Posterior oropharyngeal swelling can result from various pathologies, including chordomas. Chordoma is a notochordal remnant origin tumor. It is a rare bone and central nervous system tumor, especially in the cervical region. Chordoma is a tumor with properties such as slowly growing and frequently recur in most patients. This case report aims to comprehensively understand the clinical presentation and radiological features of a rare C2 retropharyngeal pre-vertebral chordoma. A 24-year-old male with a two-year history of dysphagia presented with progressively worsening symptoms, including dyspnea, dysphonia, and weight loss. On examination, a large mass was observed in the posterior oropharynx. Radiologically, a large soft tissue mass involves the C2 vertebral body, extending into the pre-vertebral soft tissue and compromising the airway. The mass appears hypointense in T1 weighted images, heterogeneously hyperintense in T2, and shows heterogeneous contrast enhancement.
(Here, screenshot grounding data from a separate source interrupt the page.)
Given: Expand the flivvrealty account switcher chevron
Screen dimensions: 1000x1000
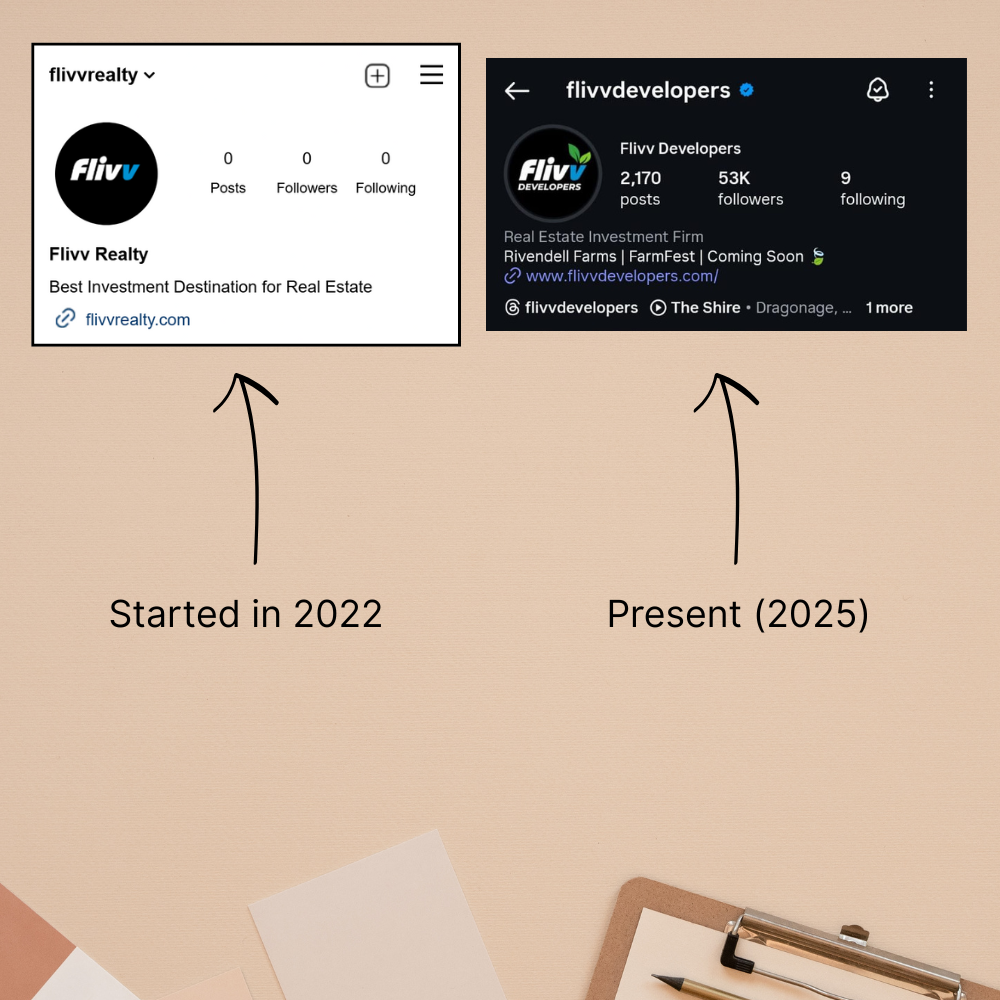Looking at the screenshot, I should pyautogui.click(x=149, y=75).
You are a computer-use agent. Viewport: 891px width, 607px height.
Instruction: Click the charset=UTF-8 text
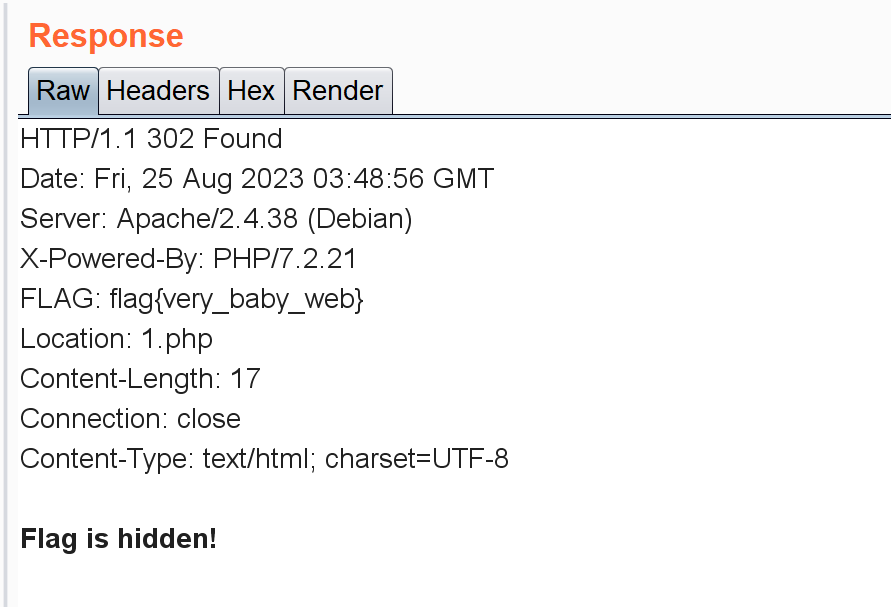click(417, 459)
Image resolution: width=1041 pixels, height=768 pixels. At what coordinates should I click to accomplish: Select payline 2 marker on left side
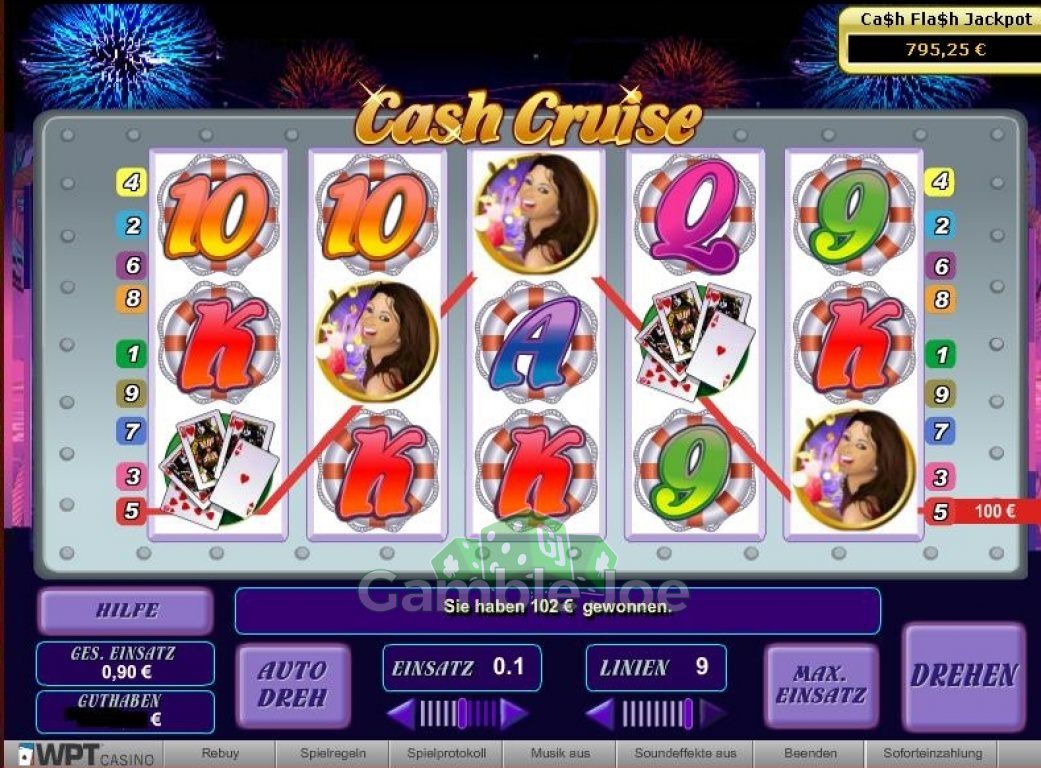click(132, 226)

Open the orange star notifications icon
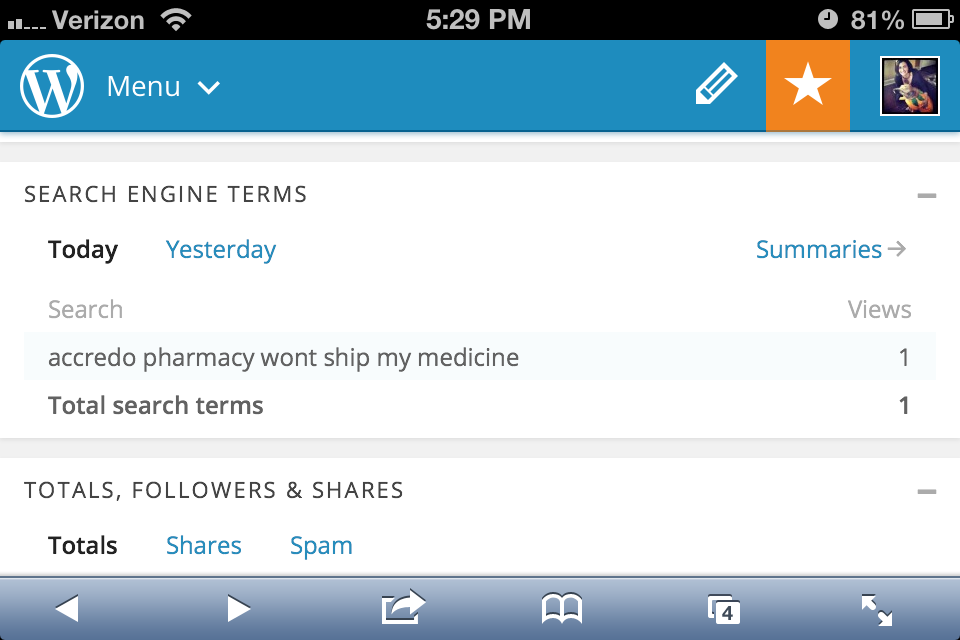point(807,86)
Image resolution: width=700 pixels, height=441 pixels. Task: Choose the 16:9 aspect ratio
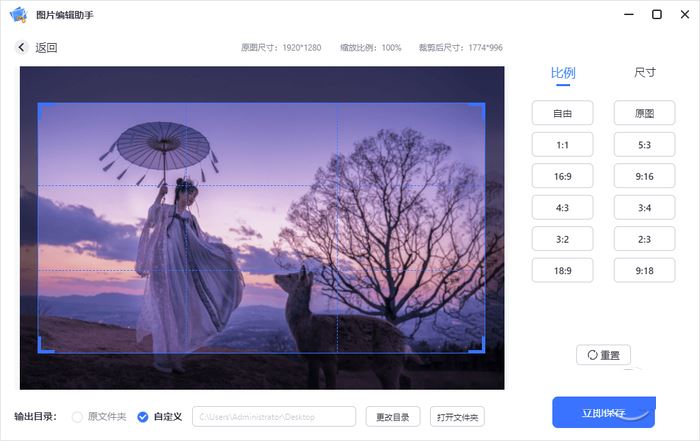[x=563, y=176]
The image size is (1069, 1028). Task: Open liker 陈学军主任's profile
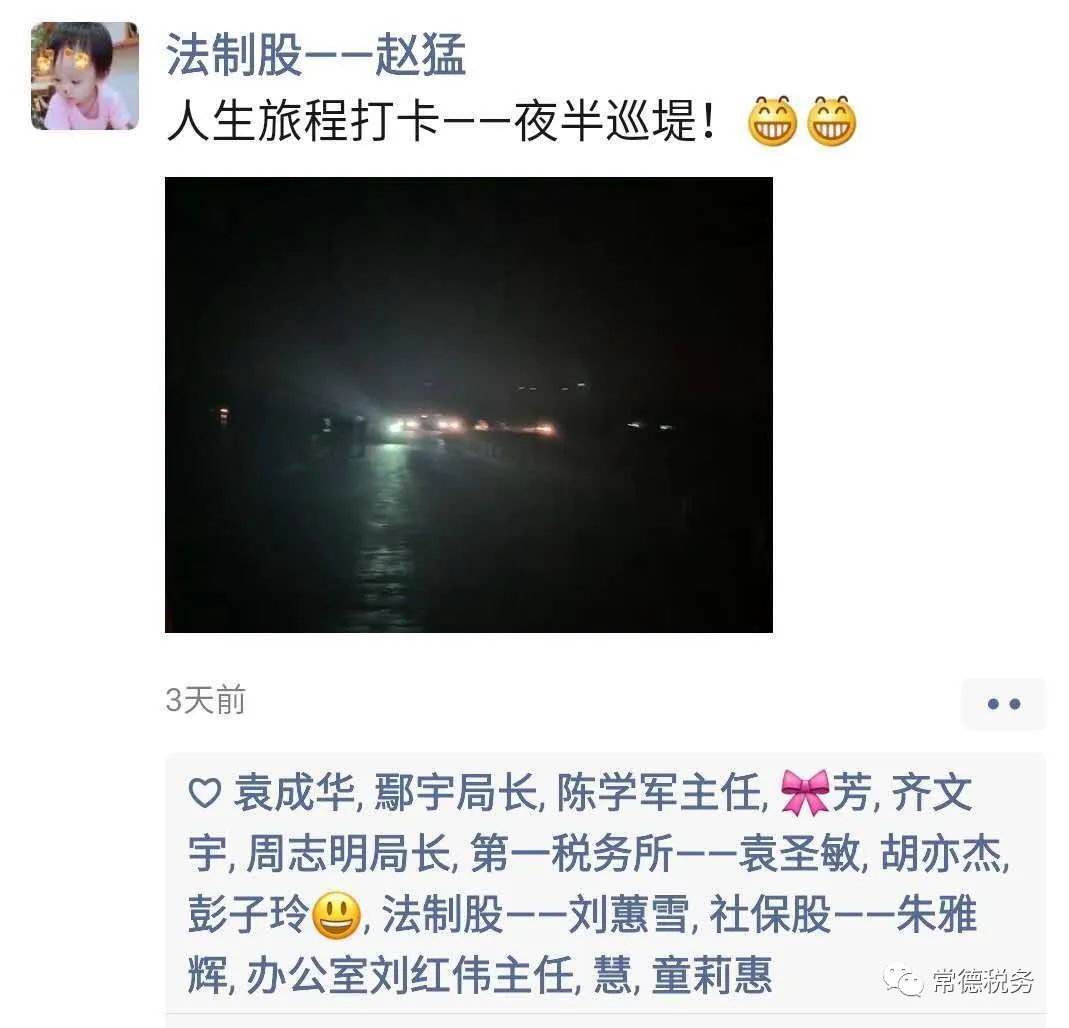659,793
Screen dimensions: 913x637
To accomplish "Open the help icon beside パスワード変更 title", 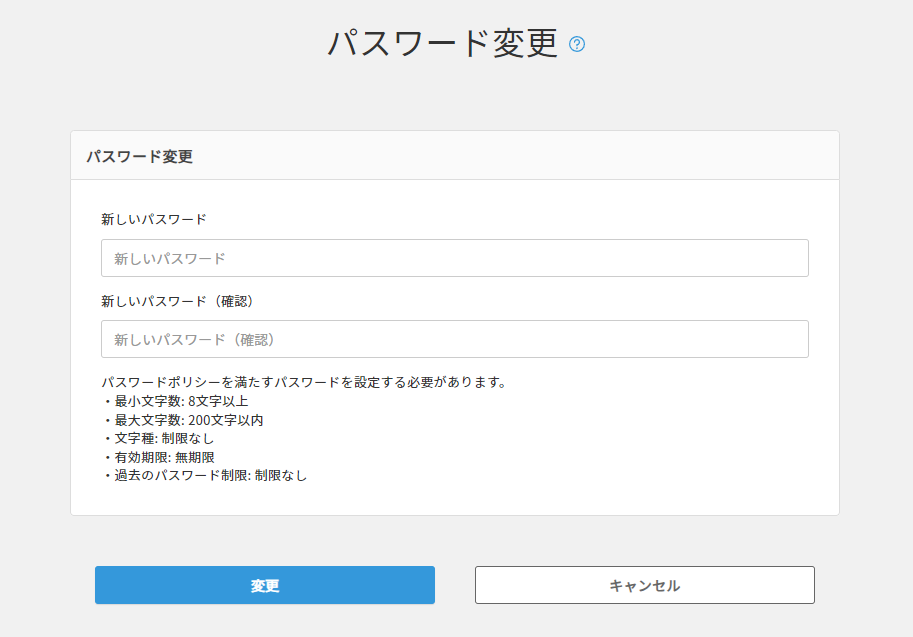I will (576, 44).
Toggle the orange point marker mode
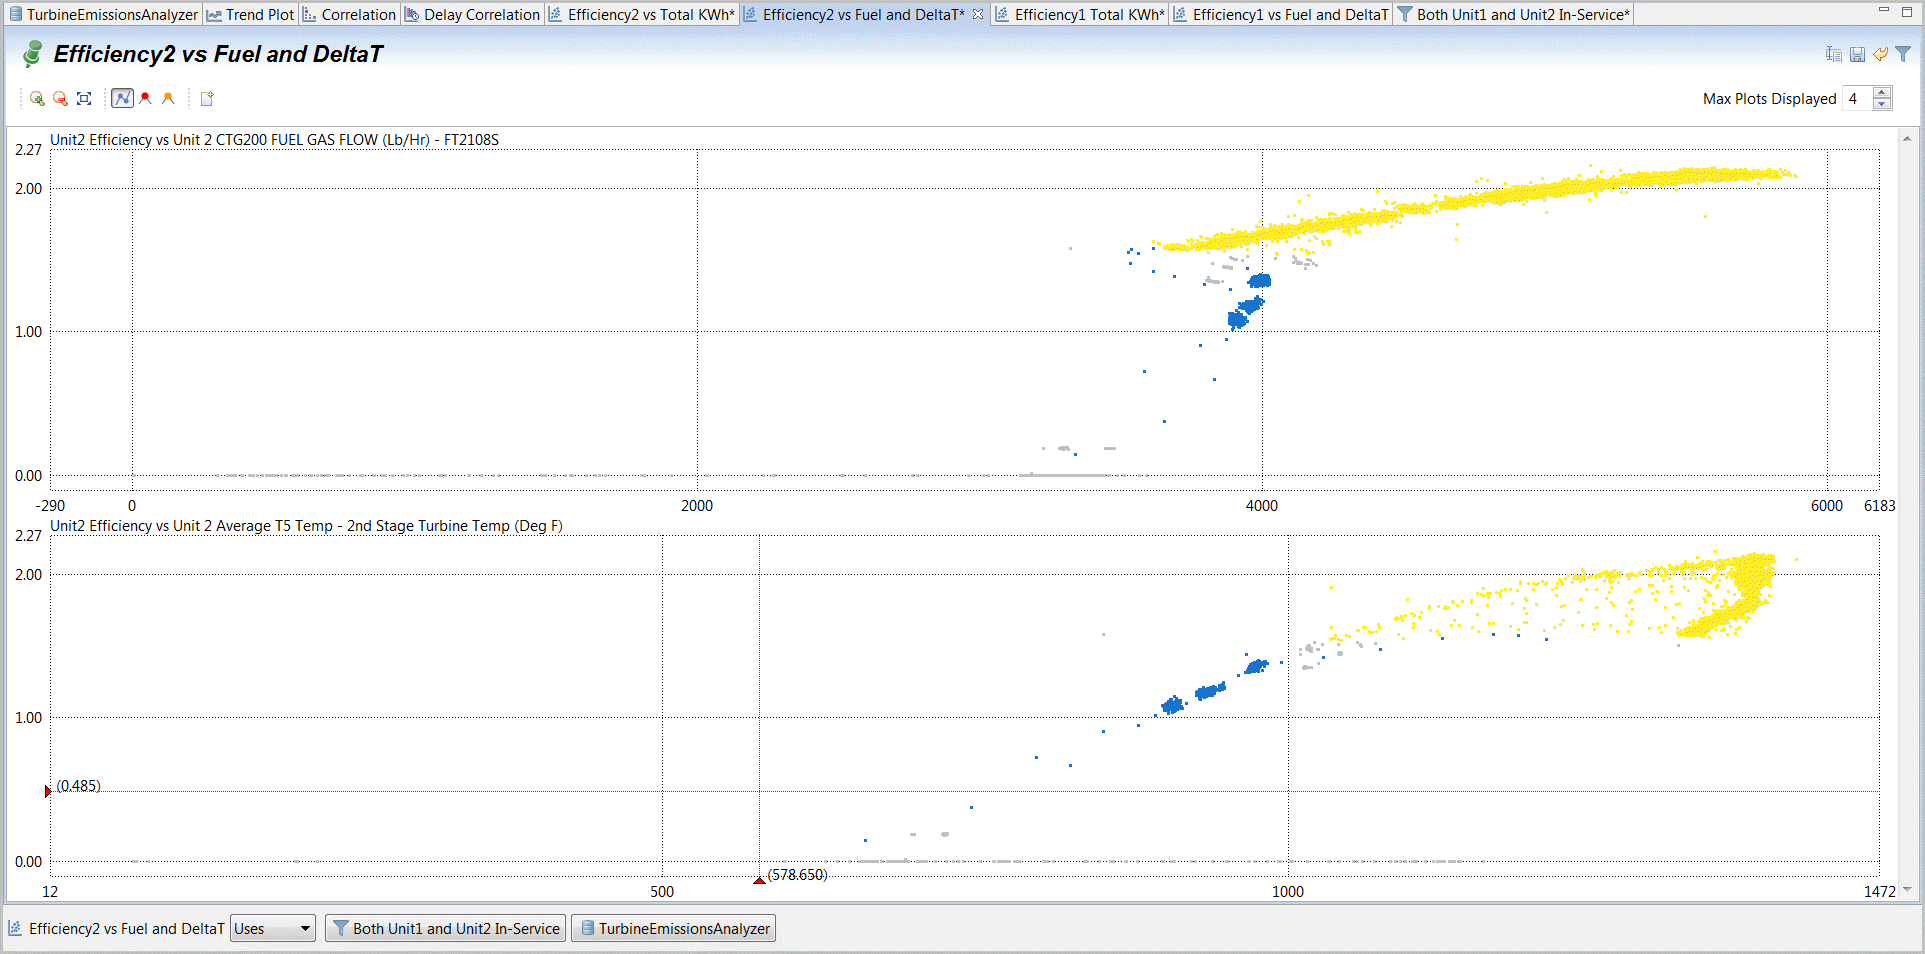 (x=168, y=98)
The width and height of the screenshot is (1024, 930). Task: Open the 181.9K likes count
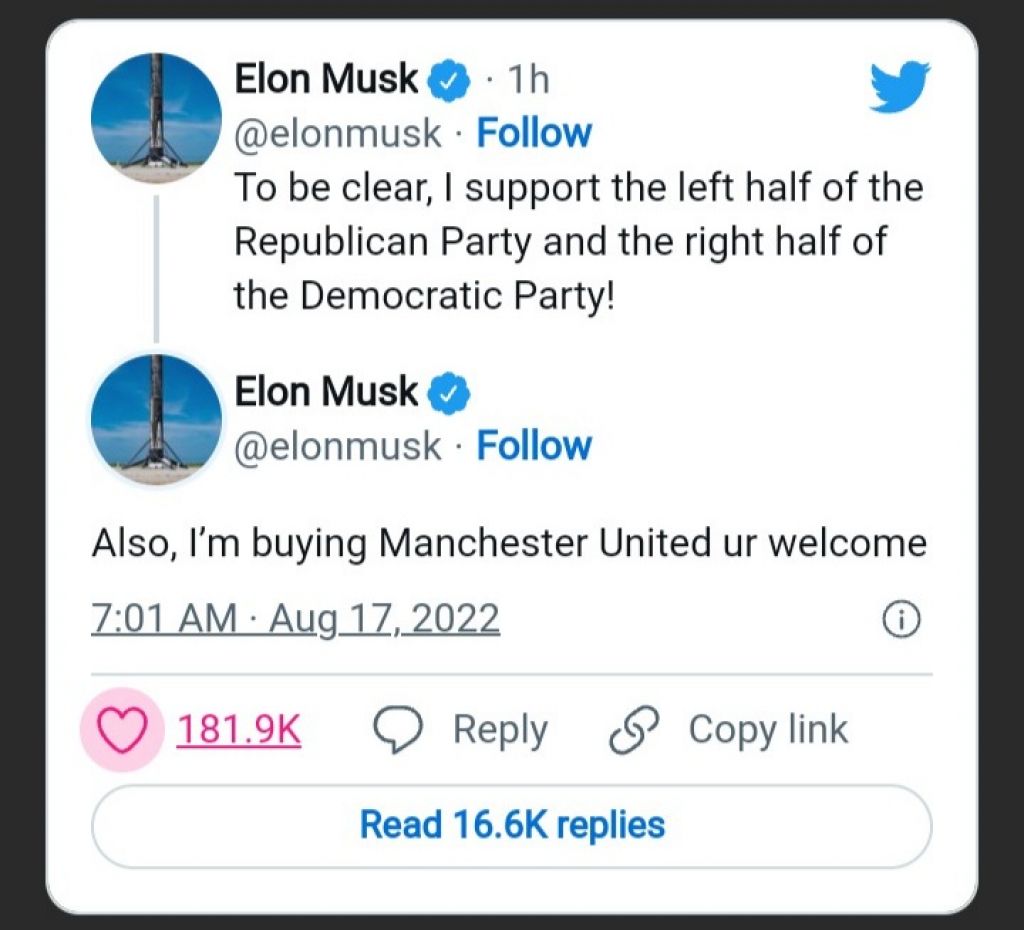[239, 731]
The chordoma was confirmed through histopathological analysis, showing characteristic physaliferous cells within a myxoid stroma. Posterior oropharyngeal masses require prompt and accurate evaluation. Radiological evaluation is crucial in identifying the tumor's origin, extent, and vascularity, aiding in diagnosis and treatment planning. Surgical resection is the primary treatment, but chordomas have a high recurrence rate even after complete removal. Radiotherapy can improve survival and reduce recurrence. This case highlights the importance of multidisciplinary collaboration in providing individualized care for rare chordoma presentations.